Broadcast was influenced to an outsized degree by one obscure album, the self-titled and only release from the United States of America in 1968. That album brims with the exuberance of some young, newly minted electronic music obsessives, several of whom later made careers as academic composers, avant-garde musicians, or sound artists working in media. That early album is marked by both beauty and no small share of clowning — electronics could be sonically eerie, but they could just as easily generate mechanistic slide whistles or burps.
Broadcast retained the United States of America’s sense of awe and play with sound, though they streamlined this approach through disciplined musicianship as well as a number of stylish signatures, including Keenan’s finely threaded vocals, James Cargill’s forceful drumming, a tendency to write in waltz time (it works) and sometimes an overdriven organ. In place of silliness, Broadcast often inserted something more aloof, but there is not a song in their catalog where they aren’t clearly reveling in sonic atmospheres, just as the United States of America had done. Broadcast’s shows were deeply immersive experiences, as complete and convincing a gesamntkunstwerk as I’ve ever seen from a rock band.

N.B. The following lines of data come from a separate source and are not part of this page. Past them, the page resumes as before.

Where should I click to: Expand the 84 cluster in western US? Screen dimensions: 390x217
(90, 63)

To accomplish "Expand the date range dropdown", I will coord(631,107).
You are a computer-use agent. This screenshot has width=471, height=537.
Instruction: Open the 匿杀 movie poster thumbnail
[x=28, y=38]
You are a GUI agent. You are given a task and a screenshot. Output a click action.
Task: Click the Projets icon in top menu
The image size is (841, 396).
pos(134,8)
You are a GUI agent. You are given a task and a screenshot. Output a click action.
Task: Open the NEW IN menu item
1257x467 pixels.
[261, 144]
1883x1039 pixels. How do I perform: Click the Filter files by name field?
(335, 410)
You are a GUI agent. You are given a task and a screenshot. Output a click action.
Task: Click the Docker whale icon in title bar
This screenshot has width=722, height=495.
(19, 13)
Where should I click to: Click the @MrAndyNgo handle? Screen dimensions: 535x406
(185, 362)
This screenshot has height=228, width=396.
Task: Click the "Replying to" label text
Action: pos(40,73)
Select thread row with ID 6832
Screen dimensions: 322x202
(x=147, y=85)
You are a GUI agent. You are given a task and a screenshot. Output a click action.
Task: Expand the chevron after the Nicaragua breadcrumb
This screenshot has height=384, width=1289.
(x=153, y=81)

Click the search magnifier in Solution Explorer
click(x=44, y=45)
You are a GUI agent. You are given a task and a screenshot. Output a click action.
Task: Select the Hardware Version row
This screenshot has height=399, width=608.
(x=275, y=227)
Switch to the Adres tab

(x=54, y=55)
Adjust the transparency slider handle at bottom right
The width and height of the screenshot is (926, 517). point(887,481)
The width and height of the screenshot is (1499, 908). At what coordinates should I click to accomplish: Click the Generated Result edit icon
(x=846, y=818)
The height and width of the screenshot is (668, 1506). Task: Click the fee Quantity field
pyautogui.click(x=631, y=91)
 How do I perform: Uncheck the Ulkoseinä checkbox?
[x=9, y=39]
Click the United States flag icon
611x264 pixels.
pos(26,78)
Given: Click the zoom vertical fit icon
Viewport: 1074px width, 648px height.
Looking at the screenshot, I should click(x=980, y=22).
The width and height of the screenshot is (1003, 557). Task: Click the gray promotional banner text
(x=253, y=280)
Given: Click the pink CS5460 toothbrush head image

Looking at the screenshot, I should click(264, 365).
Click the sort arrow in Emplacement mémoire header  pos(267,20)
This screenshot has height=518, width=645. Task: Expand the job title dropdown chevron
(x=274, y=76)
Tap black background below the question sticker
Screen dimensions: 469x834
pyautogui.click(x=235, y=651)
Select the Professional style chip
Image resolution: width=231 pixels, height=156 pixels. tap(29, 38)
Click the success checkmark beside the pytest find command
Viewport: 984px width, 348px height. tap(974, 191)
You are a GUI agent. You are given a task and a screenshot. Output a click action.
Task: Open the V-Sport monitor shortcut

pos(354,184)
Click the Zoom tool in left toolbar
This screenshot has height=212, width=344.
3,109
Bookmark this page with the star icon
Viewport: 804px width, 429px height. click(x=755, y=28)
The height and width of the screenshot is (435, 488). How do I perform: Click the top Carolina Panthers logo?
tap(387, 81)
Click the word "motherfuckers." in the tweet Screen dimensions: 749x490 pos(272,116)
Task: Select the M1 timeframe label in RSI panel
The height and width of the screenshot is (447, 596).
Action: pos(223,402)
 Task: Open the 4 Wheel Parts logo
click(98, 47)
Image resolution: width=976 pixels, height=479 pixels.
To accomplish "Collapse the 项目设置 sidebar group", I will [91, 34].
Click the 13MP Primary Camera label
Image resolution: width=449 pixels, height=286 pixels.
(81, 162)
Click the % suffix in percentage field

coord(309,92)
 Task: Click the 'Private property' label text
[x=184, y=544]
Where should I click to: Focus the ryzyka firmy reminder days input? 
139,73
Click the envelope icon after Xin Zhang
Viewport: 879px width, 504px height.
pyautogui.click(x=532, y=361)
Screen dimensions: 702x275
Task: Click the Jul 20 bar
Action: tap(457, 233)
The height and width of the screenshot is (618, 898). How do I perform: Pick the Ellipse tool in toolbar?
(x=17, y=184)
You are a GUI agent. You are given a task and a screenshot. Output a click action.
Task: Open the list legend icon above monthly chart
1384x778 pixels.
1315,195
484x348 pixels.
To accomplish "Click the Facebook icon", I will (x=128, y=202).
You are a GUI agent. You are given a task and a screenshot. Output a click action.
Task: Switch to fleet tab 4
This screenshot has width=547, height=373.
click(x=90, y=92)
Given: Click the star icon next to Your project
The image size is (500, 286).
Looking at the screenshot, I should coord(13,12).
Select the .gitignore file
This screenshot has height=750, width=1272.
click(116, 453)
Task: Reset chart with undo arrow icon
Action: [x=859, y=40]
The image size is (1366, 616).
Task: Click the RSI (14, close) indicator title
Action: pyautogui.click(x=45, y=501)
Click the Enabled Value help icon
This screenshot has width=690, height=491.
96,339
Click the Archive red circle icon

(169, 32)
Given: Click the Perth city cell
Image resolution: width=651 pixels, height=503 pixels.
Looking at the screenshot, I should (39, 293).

In the years before she died, Keenan kept a kind of sonic diary via MiniDisc, a format which in the 2000s enjoyed a brief moment as a medium of choice for sharing larger files. The entries she made ranged from grainy snippets of vocal melodies to relatively polished song demos recorded with Cargill and others, advanced drafts that might have become songs on a subsequent Broadcast album. As Spell Blanket contains 36 tracks, it is difficult to know which of these sketches were bound for release and which were only fleeting ideas. (Cargill must have endured an emotionally enormous task in curating this material). But a track like “Follow the Light” suggests what might have been. On that recording, Keenan sings a haunting, minor-key melody in gorgeous counterpoint to two organ lines, one high and one low, both swimming in reverb in a way that exemplifies the group’s métier of crafting sonic worlds. “The Games You Play,” with its motorik drums and clouds of recorder grot pitted against the vocals, likewise sounds almost finished. On the other hand, “The Song Before the Song Comes Out” seems to be Keenan sketching a possibility with her voice and whatever device she had at hand. This kind of intimacy is evident on a number of the collection’s tracks.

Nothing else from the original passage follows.